Escarole is a member of the chicory family, a form of endive with broad green leaves that’s easy to confuse with a head of curly lettuce. Like other chicories, radicchio and endive, those lush leaves come with a bitter edge.
Paige Witherington of Serenbe Farm says her foodie customers and those who have lived in Europe recognize it. “Escarole does take customer education. We have put it in our [community-supported agriculture] shares and hear comments of that ‘bitter head of lettuce’ despite our newsletter featuring the crop. We now make sure that we not only highlight the virtues of escarole in our newsletters but also communicate to each member in person that they need to be prepared for the bitter taste and not be afraid to cook the escarole leaves,” said Witherington.
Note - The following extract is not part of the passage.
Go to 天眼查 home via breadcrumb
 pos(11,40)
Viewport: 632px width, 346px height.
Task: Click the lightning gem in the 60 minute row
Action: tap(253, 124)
She sometimes offers her community-supported agriculture participants a choice of leafy greens: escarole, arugula, lettuce or radicchio, so they can experiment if they wish and make a colorful salad or dish.
The farm’s community-supported agriculture program has pickup points at the farm and around Atlanta. It’s taking on new members now and is already half full for the season. Its produce can also be found at the Serenbe Farmers and Artists Market, which will be back in full swing the first Saturday in May. The farm’s produce also goes to local restaurants including those in the Serenbe community.
Witherington just started growing escarole two years ago to extend what could be grown year-round. “We grow it just like lettuce as it’s a close relative. We typically give escarole heads a little more space than lettuce, eight inches in the row with rows about 14 inches apart. This allows the heads to grow big and full. Escarole doesn’t appreciate the heat but we’ve still been able to harvest into May,” she said.
An apprenticeship on a farm in the Hudson Valley of New York was Witherington’s introduction to escarole, and now it’s something she craves. She makes an escarole and white bean soup that can be dressed up with bacon, sausage or ham, or reduced down and drizzled over buckwheat noodles. “It’s so yummy, hardy and simple. If we get tired of the soup, we also make a wilted salad with it with whatever toppings we have on hand,” she said.
Cooking tones down the bitterness, so if you’re new to escarole a quick saute is a good way to start. A small head of escarole will yield about five cups of torn leaves that will cook down to a fraction of their volume. A cup of escarole has only 20 calories, and a head should hold in your refrigerator for about a week.
At local farmers markets
Green Market at Piedmont Park now open. Saturdays 9 a.m. – 1 p.m. www.piedmontpark.org
Vegetables: arugula, Asian greens, beets, cabbage, carrots, celery, chard, collards, dandelion, endive, escarole, green garlic, green onions, kale, kohlrabi, leeks, lettuce, mushrooms, mustard greens, radishes, rutabaga, spinach, sweet potatoes, turnips
-- From local reports
Hands on: 15 minutes
Total time: 35 minutes
This milky preparation softens any bitterness in the escarole.
1 head escarole, end removed, leaves cut into 2-inch pieces (about 1 1/4 pounds)
2 tablespoons unsalted butter, divided
1 shallot, minced
1 garlic clove, minced
1 tablespoon all-purpose flour
1 cup skim milk
Salt and pepper
1 cup fresh bread crumbs (about 2 slices bread)
Preheat oven to 400 degrees. Lightly grease a 1-quart baking dish.
Bring a large pot of lightly salted water to a boil. When water is boiling, add escarole and cook 5 minutes. Drain into colander. When cool, squeeze out as much liquid as possible.
While escarole is cooling, in a small saucepan melt 1 tablespoon butter over medium heat. Add shallot and garlic and saute until translucent, about 3 minutes. Add flour and stir over heat 1 minute. Whisk in milk and cook until mixture comes to a boil and thickens, about 2 minutes. Season to taste. Stir in drained escarole and put into prepared baking dish.
Melt remaining tablespoon butter and stir into bread crumbs. Spread bread crumbs on top of escarole mixture and bake 15 minutes or until bubbling. Cool slightly before serving.
Per serving: 96 calories (percent of calories from fat, 40), 4 grams protein, 11 grams carbohydrates, 2 grams fiber, 4 grams fat (3 grams saturated), 11 milligrams cholesterol, 83 milligrams sodium.